Sistem özetle şu şekilde işleyecek: Kullanıcılar alışveriş yaptıklarında plastik poşet kullanmayı tercih ettiklerinde her bir poşet adedi için satıcıya 25 kuruş ödeyeceklerdir. Bu bedel satıcı tarafından tahsil edilecektir. Satıcı tahsil ettiği tutardan her bir poşet için 15 kuruşu ürünün piyasaya sürüldüğü tarihi takip eden ayın 15’ine kadar Çevre ve Şehircilik Bakanlığı’na beyan edecektir. Beyan edilen bu tutar beyanı takip eden ikinci ayın son gününe kadar Bakanlık Merkez Saymanlık Müdürlüğü hesabına ödenir. Zamanında beyan edilmeyen veya ödenmeyen katılım payları için gecikme zammı oranında faiz uygulanır. Satıcıların, plastik poşetlerin satışını gerçekleştirdikleri aya ait beyanı (tedarikçi bilgisi, maliyet ve satış adedi içerecek şekilde), takip eden ayın 1 ile 15 arasında bakanlıkça oluşturulan bilgi sistemi üzerinden yapması öngörülmektedir. Sistemin sağlıklı işleyişi için plastik poşet satışının yapıldığı işlemlere ait belgelerde satış kalemi ve adedinin gösterilmesi ve poşetlerde barkod kullanılması zorunlu tutulmuştur. Ayrıca, beyan etmeme ya da eksik beyan hallerinde kamu alacağı olarak 6183 sayılı Kanun uyarınca takip yapılacağı da düzenlenmiştir.

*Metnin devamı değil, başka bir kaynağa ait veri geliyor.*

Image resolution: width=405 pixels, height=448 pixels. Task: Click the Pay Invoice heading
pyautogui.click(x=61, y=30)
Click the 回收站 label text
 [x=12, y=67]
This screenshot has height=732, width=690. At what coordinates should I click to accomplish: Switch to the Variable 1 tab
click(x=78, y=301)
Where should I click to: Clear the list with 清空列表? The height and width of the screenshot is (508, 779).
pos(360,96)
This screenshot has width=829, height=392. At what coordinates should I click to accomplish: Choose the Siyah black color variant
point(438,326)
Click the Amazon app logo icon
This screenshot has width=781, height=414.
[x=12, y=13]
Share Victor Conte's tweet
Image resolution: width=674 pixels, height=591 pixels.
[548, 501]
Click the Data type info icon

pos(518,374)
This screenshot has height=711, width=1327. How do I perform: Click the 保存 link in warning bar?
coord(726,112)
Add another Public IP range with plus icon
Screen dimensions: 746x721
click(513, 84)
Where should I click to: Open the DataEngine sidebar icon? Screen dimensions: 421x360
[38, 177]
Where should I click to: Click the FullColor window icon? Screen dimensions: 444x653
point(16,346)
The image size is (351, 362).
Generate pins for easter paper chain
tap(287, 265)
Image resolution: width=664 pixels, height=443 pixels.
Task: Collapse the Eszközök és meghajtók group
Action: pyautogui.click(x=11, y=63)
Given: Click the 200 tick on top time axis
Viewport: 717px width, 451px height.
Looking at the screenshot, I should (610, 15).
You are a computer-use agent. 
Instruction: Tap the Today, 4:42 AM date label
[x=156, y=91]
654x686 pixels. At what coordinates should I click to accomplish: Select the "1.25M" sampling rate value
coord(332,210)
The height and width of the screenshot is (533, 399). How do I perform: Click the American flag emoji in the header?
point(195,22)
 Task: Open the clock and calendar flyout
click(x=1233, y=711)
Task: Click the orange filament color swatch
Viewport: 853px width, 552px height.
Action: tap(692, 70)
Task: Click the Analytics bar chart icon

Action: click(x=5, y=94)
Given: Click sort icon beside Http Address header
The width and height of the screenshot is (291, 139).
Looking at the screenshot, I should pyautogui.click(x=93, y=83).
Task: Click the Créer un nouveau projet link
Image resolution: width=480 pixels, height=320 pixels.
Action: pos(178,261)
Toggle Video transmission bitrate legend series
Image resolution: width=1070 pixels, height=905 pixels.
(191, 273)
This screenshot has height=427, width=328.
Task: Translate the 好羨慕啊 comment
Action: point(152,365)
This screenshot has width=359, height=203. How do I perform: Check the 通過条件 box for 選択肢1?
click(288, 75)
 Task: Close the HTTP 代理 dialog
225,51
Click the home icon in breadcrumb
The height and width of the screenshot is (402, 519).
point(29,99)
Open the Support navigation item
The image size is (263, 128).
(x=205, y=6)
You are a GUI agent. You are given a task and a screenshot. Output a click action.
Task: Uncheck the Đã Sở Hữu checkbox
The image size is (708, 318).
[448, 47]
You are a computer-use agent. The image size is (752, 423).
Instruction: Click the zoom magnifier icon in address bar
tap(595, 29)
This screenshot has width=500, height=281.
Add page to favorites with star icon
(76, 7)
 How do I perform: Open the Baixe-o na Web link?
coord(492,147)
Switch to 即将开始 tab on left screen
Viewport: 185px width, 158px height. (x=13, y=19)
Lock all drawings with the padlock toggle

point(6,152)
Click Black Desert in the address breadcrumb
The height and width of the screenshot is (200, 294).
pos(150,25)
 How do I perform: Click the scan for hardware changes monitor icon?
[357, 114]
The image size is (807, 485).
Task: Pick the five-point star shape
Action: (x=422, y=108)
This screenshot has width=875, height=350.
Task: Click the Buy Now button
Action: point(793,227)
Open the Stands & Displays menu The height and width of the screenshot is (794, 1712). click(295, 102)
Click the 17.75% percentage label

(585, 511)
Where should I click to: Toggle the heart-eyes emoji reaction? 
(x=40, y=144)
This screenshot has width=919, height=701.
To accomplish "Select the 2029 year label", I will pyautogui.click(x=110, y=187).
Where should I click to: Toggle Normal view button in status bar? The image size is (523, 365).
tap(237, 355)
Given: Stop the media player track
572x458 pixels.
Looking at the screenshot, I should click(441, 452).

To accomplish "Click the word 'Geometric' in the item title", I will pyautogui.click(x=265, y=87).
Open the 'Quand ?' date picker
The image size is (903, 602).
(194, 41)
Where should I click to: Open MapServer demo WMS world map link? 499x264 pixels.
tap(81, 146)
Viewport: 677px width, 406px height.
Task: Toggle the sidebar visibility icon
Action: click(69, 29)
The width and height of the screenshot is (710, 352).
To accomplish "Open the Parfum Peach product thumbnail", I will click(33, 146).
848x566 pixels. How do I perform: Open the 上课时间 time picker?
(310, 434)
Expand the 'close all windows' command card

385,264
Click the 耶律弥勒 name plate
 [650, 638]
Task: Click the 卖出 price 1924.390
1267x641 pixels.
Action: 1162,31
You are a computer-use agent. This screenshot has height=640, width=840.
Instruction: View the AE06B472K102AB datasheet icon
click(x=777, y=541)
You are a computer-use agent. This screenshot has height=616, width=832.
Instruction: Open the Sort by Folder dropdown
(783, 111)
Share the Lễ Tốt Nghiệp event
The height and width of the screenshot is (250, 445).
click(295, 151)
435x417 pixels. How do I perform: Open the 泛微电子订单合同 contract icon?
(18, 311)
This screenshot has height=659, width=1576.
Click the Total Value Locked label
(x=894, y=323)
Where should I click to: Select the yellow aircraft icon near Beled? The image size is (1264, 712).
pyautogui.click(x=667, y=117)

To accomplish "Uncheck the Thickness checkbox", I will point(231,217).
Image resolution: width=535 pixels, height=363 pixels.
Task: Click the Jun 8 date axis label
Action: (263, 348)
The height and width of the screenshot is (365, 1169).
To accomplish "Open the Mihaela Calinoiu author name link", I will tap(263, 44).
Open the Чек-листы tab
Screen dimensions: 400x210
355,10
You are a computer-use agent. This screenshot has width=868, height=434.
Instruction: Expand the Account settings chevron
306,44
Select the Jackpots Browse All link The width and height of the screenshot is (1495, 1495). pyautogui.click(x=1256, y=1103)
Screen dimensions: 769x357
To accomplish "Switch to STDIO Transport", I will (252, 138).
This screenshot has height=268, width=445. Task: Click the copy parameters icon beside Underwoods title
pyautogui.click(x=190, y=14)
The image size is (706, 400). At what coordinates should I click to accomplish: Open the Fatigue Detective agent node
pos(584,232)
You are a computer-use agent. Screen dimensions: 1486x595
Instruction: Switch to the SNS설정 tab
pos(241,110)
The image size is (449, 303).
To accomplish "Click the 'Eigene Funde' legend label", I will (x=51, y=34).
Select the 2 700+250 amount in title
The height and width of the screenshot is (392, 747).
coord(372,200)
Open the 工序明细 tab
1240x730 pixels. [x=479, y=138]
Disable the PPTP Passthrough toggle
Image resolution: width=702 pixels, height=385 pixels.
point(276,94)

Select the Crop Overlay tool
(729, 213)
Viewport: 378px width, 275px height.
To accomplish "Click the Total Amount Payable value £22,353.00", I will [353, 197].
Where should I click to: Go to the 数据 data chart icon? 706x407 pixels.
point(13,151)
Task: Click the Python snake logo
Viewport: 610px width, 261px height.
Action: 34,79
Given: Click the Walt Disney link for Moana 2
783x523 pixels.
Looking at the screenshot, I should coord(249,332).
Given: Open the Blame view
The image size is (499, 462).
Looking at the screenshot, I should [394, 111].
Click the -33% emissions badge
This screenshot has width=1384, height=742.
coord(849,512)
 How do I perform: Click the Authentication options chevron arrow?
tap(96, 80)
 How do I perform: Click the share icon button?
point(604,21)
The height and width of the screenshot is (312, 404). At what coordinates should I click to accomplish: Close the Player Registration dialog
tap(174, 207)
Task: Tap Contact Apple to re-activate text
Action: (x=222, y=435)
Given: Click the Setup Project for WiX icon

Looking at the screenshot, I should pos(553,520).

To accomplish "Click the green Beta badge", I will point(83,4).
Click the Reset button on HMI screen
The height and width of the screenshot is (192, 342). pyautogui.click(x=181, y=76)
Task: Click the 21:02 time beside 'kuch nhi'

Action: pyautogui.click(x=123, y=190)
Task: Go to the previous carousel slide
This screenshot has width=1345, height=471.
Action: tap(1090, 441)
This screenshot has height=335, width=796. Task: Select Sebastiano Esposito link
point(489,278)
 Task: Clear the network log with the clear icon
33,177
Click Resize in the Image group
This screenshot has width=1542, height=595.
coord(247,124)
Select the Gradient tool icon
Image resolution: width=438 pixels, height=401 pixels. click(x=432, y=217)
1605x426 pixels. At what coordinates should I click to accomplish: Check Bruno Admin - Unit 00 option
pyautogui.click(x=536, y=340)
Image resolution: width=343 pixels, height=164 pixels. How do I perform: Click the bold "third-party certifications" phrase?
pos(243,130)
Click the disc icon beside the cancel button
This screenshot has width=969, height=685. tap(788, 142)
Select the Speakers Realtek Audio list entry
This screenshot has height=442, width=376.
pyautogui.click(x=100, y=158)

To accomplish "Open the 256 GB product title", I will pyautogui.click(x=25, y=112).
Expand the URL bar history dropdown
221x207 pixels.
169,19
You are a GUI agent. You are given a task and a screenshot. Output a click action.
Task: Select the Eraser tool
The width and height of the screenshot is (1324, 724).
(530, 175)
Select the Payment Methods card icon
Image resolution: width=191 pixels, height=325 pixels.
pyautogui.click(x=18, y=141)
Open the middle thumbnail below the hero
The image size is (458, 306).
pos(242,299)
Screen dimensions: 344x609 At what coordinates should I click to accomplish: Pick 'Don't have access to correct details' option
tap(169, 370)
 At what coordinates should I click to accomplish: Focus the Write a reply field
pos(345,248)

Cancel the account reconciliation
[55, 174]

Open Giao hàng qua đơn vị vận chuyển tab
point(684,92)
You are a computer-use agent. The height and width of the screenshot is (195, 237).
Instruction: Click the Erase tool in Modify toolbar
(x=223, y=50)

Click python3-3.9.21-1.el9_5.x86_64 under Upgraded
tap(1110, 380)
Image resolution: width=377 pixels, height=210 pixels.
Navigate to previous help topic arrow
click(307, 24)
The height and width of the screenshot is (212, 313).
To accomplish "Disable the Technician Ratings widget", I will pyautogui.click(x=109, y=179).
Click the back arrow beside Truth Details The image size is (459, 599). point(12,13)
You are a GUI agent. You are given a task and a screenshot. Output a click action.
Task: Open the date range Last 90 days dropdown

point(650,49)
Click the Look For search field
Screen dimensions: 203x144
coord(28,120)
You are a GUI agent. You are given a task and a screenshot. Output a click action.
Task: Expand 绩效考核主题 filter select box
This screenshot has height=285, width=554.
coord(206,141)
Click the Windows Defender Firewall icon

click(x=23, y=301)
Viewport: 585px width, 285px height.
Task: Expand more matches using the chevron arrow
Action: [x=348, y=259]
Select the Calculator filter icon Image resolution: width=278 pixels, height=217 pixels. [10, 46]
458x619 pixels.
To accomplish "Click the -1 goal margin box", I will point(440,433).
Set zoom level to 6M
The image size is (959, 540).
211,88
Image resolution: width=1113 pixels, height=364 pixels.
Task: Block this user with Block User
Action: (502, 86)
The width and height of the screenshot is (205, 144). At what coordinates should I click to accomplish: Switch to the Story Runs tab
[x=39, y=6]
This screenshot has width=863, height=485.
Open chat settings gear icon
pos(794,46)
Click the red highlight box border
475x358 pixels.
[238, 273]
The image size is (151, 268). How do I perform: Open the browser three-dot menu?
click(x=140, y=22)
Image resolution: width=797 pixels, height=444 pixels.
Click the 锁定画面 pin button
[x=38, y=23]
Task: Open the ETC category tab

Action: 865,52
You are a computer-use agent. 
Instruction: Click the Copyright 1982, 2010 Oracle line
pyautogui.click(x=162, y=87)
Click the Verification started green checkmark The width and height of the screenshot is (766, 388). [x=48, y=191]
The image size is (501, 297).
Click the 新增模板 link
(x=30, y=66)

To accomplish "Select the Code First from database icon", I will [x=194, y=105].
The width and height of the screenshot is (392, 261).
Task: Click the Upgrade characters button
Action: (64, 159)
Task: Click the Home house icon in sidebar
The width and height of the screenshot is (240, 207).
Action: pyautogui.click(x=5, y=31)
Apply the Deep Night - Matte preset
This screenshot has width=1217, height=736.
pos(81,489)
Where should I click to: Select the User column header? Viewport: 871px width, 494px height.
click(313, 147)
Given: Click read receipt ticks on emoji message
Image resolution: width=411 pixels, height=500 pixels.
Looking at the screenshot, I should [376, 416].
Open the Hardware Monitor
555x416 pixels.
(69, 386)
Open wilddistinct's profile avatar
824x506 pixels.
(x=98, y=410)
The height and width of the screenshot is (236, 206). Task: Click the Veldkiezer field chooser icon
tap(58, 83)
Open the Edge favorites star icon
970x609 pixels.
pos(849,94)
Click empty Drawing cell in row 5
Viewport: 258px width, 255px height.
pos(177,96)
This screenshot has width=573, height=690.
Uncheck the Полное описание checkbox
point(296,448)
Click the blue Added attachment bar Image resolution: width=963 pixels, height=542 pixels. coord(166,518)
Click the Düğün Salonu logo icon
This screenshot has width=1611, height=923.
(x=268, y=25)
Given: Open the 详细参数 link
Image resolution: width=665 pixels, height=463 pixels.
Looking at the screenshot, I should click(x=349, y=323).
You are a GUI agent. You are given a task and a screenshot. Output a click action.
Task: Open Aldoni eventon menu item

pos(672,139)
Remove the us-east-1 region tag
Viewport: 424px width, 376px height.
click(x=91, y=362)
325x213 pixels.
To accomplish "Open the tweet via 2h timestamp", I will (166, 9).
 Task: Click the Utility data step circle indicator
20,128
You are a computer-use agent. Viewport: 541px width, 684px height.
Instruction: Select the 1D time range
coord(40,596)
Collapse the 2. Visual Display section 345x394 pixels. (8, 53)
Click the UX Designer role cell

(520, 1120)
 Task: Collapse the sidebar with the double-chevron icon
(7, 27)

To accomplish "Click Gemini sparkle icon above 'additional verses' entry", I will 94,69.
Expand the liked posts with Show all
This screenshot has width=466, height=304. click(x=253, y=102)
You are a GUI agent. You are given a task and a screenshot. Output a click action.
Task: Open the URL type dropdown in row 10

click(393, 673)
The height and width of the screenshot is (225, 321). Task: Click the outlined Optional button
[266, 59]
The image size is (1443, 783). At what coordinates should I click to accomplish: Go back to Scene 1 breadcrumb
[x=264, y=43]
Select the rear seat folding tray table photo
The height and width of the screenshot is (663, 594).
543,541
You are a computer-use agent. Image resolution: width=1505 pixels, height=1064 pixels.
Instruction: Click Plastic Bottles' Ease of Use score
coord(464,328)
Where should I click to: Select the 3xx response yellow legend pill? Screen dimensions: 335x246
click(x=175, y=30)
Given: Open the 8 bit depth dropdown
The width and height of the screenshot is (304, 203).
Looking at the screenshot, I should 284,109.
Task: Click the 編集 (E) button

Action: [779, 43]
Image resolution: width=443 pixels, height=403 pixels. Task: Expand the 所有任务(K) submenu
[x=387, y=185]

Toplanan paralar nereye harcanacak?

Düzenleme kapsamında geri kazanım katılım paylarının Çevre ve Şehircilik Bakanlığı Merkez Saymanlık Müdürlüğü hesabına yatırılacağı ve bütçeye gelir kaydedileceği öngörülmüştür.

Vergisel açıdan durum ne?

Satıcılar tarafından bu düzenleme dolayısıyla beyan edilip ödenecek geri kazanım katılım payları, Gelir Vergisi Kanunu’nun 40’ıncı maddesinin (1) numaralı bendi uyarınca kurum kazancının tespitinde gider olarak dikkate alınabilecektir.

Ayrıca, bu kapsamda tahsil edilen plastik poşet ücretlerinin, %18 oranında KDV’ye tabi tutularak fatura veya fatura benzeri belgede gösterilmesi gerekecektir. Ancak tahsil edilen 25 kuruş poşet bedelinin 15 kuruşunun geri kazanım katılım payı olarak bütçeye gelir olarak aktarılacak olması nedeniyle bir mal ve hizmet karşılığı olmadığı açıktır. Bu nedenle KDV konusuna girmediğinden bu kısmın KDV matrahına dahil olmaması gerektiğini düşünüyoruz.

Önerilerimiz

Çevre duyarlılığının oluşturulması ve çevre kirliliğinin önlenmesi için plastik alışveriş poşetlerinin ücrete tabi tutulması olumlu bir gelişmedir. Düzenlemenin kağıt üstünde kalmayıp başarılı olabilmesi uygulamadaki başarısına bağlıdır. Başarı için uygulanabilir bir sistem, takip, performans ölçümü ve belki de en önemlisi paydaşların gönüllü uyumunun sağlanması gereklidir. Ayrıca, geri kazanım katılım paylarının toplanmasında sorumluları formalite ve iş yüküne boğmayan daha esnek ve kolay bir sistem geliştirilmesi önemlidir.

----
(1) Halil Nadaroğlu “Vergi Sisteminin Etkinliği”, Kamusal Finansman Sorunları ,Türkiye II. Maliye Sempozyumu, Eskişehir, 1987.